• _Saved entries_
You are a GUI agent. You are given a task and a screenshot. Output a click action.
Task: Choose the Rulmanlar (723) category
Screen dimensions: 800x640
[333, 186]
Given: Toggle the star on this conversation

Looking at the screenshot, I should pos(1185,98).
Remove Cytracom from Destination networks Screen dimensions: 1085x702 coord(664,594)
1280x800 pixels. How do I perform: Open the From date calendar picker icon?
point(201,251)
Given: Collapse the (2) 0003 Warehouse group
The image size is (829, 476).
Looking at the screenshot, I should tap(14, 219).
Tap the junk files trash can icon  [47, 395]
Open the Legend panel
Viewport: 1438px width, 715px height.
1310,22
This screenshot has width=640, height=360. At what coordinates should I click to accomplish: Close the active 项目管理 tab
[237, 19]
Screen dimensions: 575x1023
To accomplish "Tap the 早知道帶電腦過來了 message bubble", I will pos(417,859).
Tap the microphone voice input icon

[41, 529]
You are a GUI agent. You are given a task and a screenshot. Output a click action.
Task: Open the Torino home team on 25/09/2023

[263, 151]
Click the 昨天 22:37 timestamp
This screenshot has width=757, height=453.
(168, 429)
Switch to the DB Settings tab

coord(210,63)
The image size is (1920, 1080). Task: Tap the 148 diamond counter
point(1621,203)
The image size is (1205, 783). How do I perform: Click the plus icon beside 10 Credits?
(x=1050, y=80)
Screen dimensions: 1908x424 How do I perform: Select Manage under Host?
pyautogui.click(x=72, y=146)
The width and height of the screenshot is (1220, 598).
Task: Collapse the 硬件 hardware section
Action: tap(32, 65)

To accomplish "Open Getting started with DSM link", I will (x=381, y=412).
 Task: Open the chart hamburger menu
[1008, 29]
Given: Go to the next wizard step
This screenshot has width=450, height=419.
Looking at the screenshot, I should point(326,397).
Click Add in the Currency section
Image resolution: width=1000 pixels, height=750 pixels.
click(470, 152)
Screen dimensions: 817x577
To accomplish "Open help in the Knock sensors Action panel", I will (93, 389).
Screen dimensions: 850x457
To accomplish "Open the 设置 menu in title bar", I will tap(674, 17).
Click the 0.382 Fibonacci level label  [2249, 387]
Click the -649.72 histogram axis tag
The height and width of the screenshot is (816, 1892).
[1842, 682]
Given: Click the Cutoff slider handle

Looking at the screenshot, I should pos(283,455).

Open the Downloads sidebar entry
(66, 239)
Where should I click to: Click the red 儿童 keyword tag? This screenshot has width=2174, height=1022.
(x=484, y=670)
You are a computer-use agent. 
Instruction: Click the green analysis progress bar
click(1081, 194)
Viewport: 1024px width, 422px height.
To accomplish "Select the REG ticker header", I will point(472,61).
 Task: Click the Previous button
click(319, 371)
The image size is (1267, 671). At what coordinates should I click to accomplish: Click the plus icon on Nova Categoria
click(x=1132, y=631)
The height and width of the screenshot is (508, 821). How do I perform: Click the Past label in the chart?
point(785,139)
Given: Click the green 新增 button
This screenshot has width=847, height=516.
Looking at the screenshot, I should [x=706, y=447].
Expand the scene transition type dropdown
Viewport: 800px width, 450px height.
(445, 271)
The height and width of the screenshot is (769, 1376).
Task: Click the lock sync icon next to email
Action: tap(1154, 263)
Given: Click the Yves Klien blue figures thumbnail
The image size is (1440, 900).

• _Exercise details_
Show, from the entries above, every line that includes the string "panel".

• _Answer for this exercise_
Open the Legend panel
To accomplish "Open help in the Knock sensors Action panel", I will (93, 389).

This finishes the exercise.